If the squeeze roll is adjusted too tight because of stiff paste, the belt may stretch excessively. Also stiff paste will not stick well to the grids. Again, use wet paste and a cut-off wire when necessary.

3) Belt Cleaning
For good plates and long belt life, the belt must be cleaned and flushed until clean water comes out of it at the squeeze roller. Also, inject water to the underside of the belt next to the rollers. This water will be forced through the belt by the squeeze roll and flush out the paste and oxide. If residual paste in the paste is allowed to harden, it will damage the water absorbancy of the belt and it will also crack the belt fibres and plies.

Therefore, keep the belt wet all times when the machine is not in use.

4) Belt life-time
Under good operating conditions an I.T.B. belt can easily paste over 1,000,000 panels.
Once a belt is satured with paste and the surface is too smooth and too hard, little can be done except install a new belt.

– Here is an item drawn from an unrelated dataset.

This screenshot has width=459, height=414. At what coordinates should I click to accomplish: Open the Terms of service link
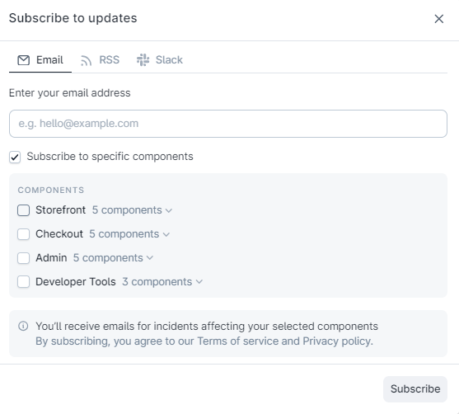237,341
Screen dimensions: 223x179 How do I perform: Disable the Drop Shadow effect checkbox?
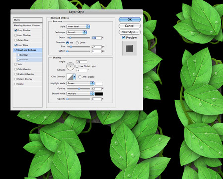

When the top surface of a belt has worn smooth, the oxide will tend to stick even when the moisture content in the belt is correct. In this case belt life can be extended considerably by placing a steel cut-off wire diagonally across the belt surface to separate the plates.

When the pasting belt is new, use of the plate cut-off wire (piano wire placed diagonally across the belt following the hopper to release plates from the belt) is not recommended.
If paste begin to pull from the panels, the wire can be added. Wrapping the ''paste finishing rolls'' (located at the exit end of the paster) with a cheese cloth or tobacco cloth with half absorb moisture from the pasted panels and apply an added textured surface to the upper and lower pasted panel surfaces.
This extra added surface texture has been found to add the plate's initial cranking performance.

5) Check list
When the belt pulls paste, look for the following:

A) belt or paste is too wet
B) belt scraper is not cleaning the belt
C) squeeze roller is not tight enough to remove enough water from belt
D) belt is saturated with paste and has lost the property to absorb water.

6) Belt Storage
Belt is very stable and will not shrink nor change its dimensions. It is not affected by moisture nor temperature. No special storage conditions are requested.


1.0 Description

1.1 Endless pasting belts used for automatic pasting of battery grids on pasting machine (Hadi, Sovema, Wirtz, Mac, Winkel or any type of home made pasting machine).

The belt is seamless and there is no splice (joint) thanks to the new patented I.T.B. belt construction.

Textile structure:
Woven fabric at the external pasting surface and non-woven synthetic mat at the internal surface.

High quality absorbent cotton (external surface) and synthetic fibres (internal surface).

2.0 Characteristics

2.1 Specific tensile strength 220 daN/cm lengthwise and 155 daN/cm crosswise

Belt tensile strength (100" x 13"), lengthwise: 7000 daN

Average elongation at break: 12 %

Dimensional stability to combined temperature and
moisture (storage condition - ITB test): no size variation

3.0 Dimensions

3.1 Standard thickness 8,5 mm (0,33" for automotive pasters) and
9,5 mm (0,37" for industrial pasters)

3.2 Standard nominal lengths:
2540 mm - 100"
2565 mm - 101"
3784 mm - 149"
3899 mm - 153,5"

3.3 Standard nominal widths:
330 mm - 13"
355 mm - 14"
406 mm - 16"
508 mm - 20"
619 mm - 24"
660 mm - 26"
685 mm - 27"
762 mm - 30"

Other sizes available on request

4.0 Tolerances on actual dimensions

4.1 Thickness variation on
same belt: ± 0,10 mm (+ 0,004")

4.2 Thickness variation from
belt to belt: ± 0,25 mm (± 0,01") (automotive plates)
-0+0,50 mm (-0 + 0,02") (industrial plates)

4.3 Length: ± 0,5 %

4.4 Width: ± 2 mm (± 0,08")

Note: The above data are given for information only and are the average results of our final inspection. Slight differences are possible on individual belts due to raw materials natural variations.